ABC Stores President and CEO Paul Kosasa told the Honolulu Star-Advertiser editorial board last week that the health of the company’s consumers is paramount and that food containers made from plant-based materials are not quite ready.
At this point “plastic is the only substance that gives biological protection from bacterias and those kinds of things. … We want to make sure that our consumers are eating good and safe foods and they’re on the shelf for a period of time,” Kosasa said. “The notion that we can just eliminate it and go with the (plant-based) bioplastics is false because the technology for bioplastics hasn’t come to the point where it can provide the adequate protection. And they’re close; I’m sure within the next five years they’ll come up with something.”
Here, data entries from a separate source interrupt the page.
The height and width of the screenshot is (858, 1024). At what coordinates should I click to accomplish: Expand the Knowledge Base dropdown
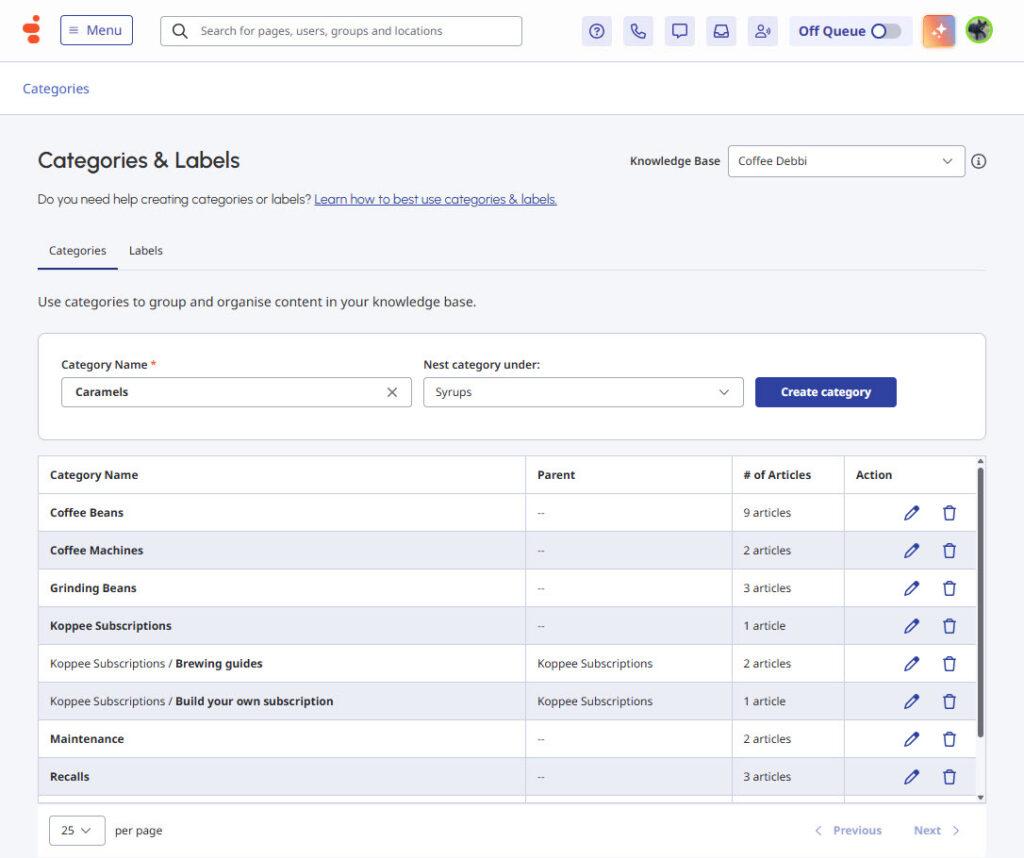coord(846,161)
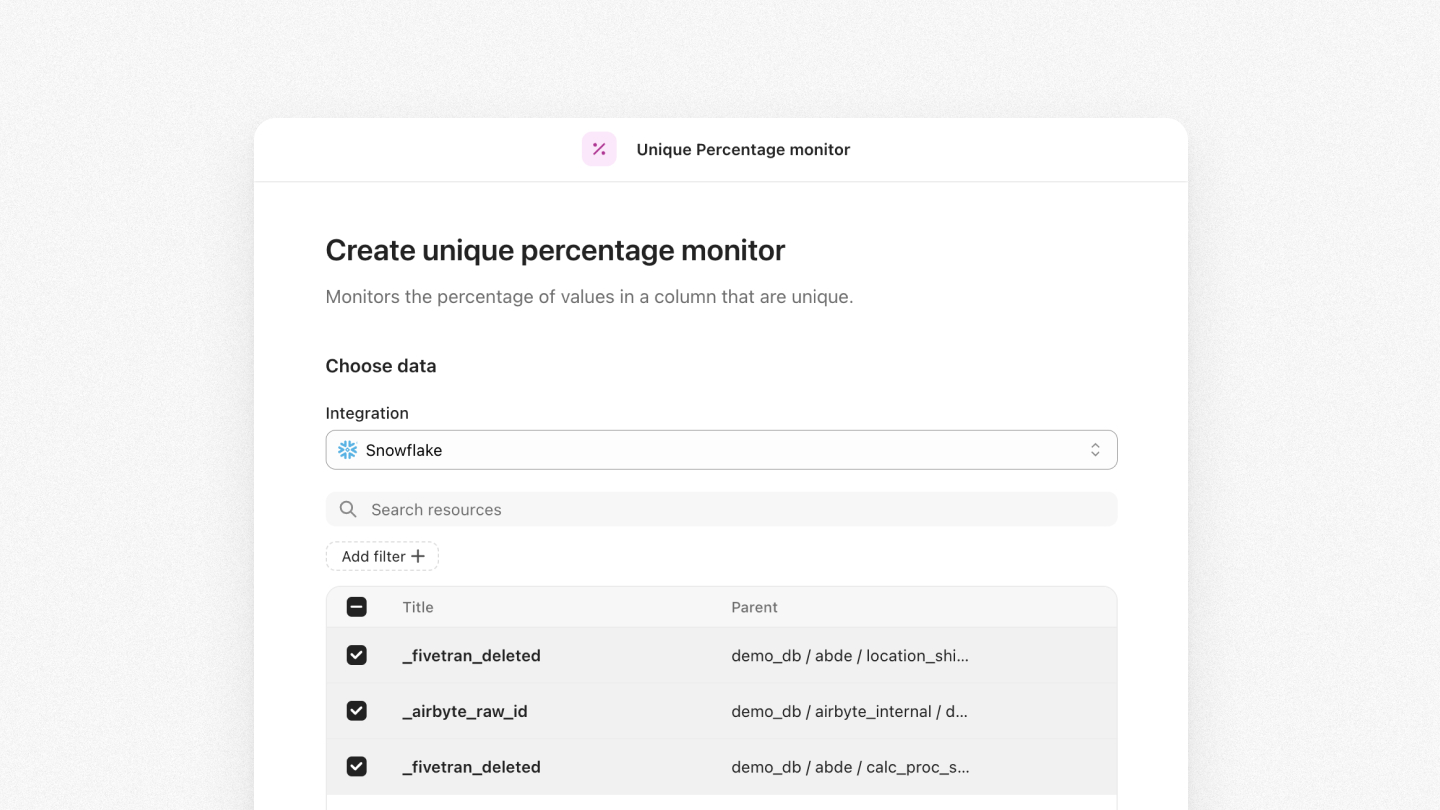
Task: Click the Search resources input field
Action: [x=740, y=509]
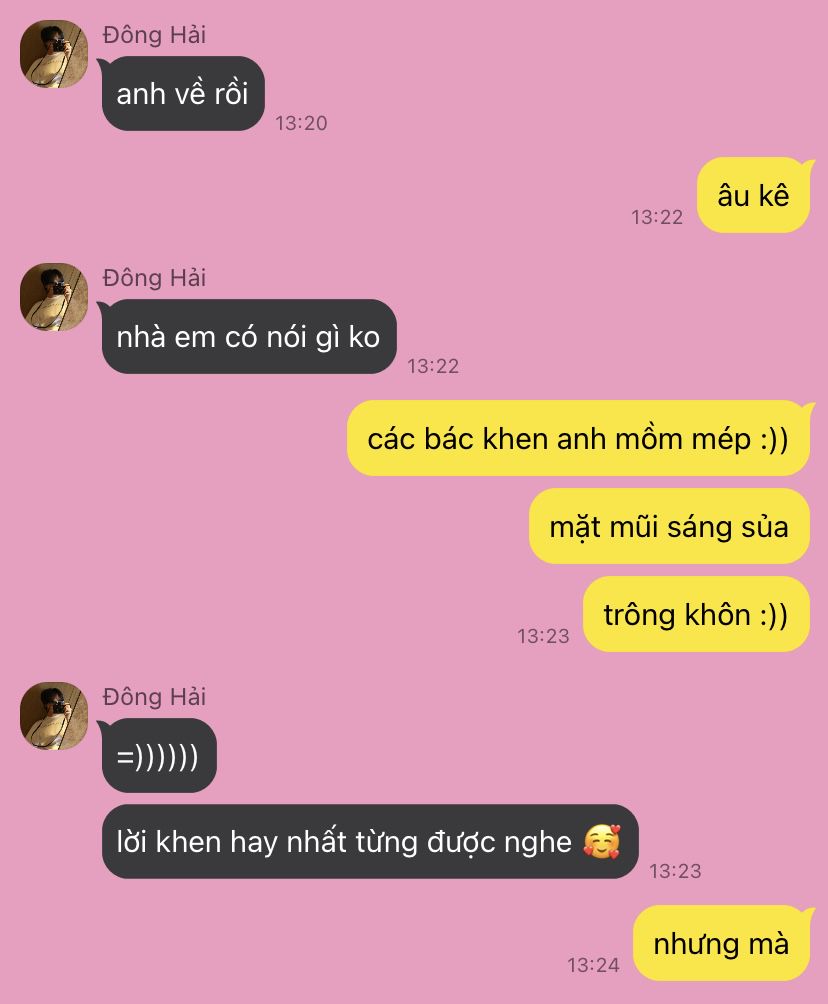Tap the 13:23 timestamp beside 'trông khôn :))'
The image size is (828, 1004).
(543, 636)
The plan to prohibit single-use plastic food containers and utensils has spurred heated and emotional arguments, with both bill proponents and opponents holding rallies on Honolulu Hale’s front lawn to bring attention to their perspectives.
Environmental groups pushing for the bill have been bolstered by the support of Caldwell’s Office of Climate Change, Sustainability and Resiliency as well as a collection of impassioned college and high school students who have urged Council members to consider the long-term ramifications of plastics.
Le Jardin Academy senior Chloe Kaminskas told Council members that banning plastic food containers is a “no-brainer” for her. “We need to recognize the plastic is polluting the water we drink, the food we eat and even the air we breathe,” she said. Adults also need to take into account the effects plastics have on the ocean reefs and marine life, and the money and resources used for cleaning up the debris.
“We can change, and I, as a youth environmentalist, know that we can,” she said, pointing out the $20 reusable utensils kit that she uses every day.
Food industry leaders, however, have described the measure as a “Frankenstein bill” because they feel it was put together hastily and without much input from their side.
The leaders of usually apolitical food industry giants like Foodland, Zippy’s and ABC stores showed up at Honolulu Hale to protest loudly when language in the earlier proposal appeared to bar plastic for any food items sold on Oahu, including potato chips, cookies, kim chee and laulau.
Business leaders said what made the situation more galling was that such a prohibition could not be enforced on out-of-state businesses because federal interstate commerce laws prohibit a state or municipality from passing laws that impede interstate commerce.
Most of the industry’s concerns appeared to be alleviated in the draft passed Nov. 14 by the Public Safety and Welfare Committee, which specifically removed prepackaged foods from the bill. Waters and Councilman Joey Manahan, the bill’s author, said they never intended to apply the ban to so large a swath of products.
Caldwell said the latest version is “much improved. … (It) brought greater clarity for the industry to know what’s in and what’s out, and when things have to happen, which I think is important for everybody. And I think it’s equally important it’s getting plastic out of our waste stream.”
Food industry proponents have argued that they would prefer a single statewide ban for uniformity and note that a statewide Plastic Source Reduction Working Group recently began meeting.
But Caldwell said state lawmakers have tried and failed to come up with a statewide policy since he was in the Legislature more than a decade ago.
Nicole Chatterson, director of environmental group Zero Waste O‘ahu, said the bill represents “a manageable framework and timeline for businesses to replace select single-use plastic food containers with healthier alternatives.”
She added, “While change can be uncomfortable as we all adjust, that is not a reason to maintain the status quo. We know that plastic use drives the fossil fuel industry. We know that plastic is hurting our communities and aina. So why wouldn’t we take this reasonable step towards a healthier future?”